Originally Posted by yukon254
. You have more wolves in Alberta because fewer are being taken out of the gene pool. Roads have little to do with it. My youngest daughter and her husband live in Alberta. Last winter they took 21 wolves. Most trappers won't do that anymore because they are a lot of work, and not worth much.



I don't know, but we have a lot of wolves, and your right they haven't been trapped and shot like they used to be, though they are pretty much shot on sight by most hunters nowadays. I think they have adapted in that they now don't fear people, vehicles, oil patch development, logging and such like they used to. Wolf populations are much higher in those areas than they ever were before the industrial development of these areas.

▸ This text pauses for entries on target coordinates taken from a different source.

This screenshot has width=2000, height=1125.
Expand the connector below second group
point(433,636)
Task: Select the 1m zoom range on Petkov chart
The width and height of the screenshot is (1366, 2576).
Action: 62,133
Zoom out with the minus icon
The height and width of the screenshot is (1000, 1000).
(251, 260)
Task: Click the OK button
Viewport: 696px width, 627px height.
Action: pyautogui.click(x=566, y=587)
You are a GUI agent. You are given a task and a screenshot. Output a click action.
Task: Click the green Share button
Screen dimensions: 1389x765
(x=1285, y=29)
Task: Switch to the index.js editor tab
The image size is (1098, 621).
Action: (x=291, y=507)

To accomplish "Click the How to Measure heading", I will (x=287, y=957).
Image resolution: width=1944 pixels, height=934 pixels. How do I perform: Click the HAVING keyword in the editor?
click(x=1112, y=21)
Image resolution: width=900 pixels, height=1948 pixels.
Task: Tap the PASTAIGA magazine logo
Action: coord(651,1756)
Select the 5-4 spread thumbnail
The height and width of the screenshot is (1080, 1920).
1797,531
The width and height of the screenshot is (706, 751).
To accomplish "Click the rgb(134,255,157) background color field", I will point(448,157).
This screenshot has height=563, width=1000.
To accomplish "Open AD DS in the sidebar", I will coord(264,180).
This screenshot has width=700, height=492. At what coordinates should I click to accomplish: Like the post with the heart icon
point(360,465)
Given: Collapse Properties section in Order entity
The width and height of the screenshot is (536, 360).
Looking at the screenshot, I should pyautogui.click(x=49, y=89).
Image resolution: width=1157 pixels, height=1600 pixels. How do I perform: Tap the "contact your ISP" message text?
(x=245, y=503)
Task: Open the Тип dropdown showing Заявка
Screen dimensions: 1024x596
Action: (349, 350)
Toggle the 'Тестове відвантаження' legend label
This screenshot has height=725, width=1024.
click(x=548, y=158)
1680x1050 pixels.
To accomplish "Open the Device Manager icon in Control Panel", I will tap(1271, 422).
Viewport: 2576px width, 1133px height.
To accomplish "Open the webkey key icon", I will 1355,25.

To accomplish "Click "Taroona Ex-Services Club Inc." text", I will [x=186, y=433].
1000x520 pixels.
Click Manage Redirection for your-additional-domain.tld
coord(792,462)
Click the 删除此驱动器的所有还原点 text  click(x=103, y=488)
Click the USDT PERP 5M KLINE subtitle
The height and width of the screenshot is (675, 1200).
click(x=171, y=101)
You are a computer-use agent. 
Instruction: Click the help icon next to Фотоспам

They use roads mostly at night, they definitely have learned to use them as a primary method of hunting here. In the area I'm familiar with there are thousands of square miles of area where there are roads, cutlines, pipelines, gas plants, frac plants, pumpjacks, cutblocks, flarestacks, storage facilities, processing plants, etc, which are scattered everywhere, there is nowhere where your can get farther than a kilometer from any of this, it is far from a wilderness, more like a giant industrial park spread over hundreds of miles among the forest and swamps. Wolf populations are still growing, they are over capacity in this industrial habitat and it's dwindling ungulate food supply. They are spreading out of the foothills, colonizing and now not uncommon in the parkland farming areas.

If given a window wolves are very adaptable and becoming quite comfortable living around our backyards.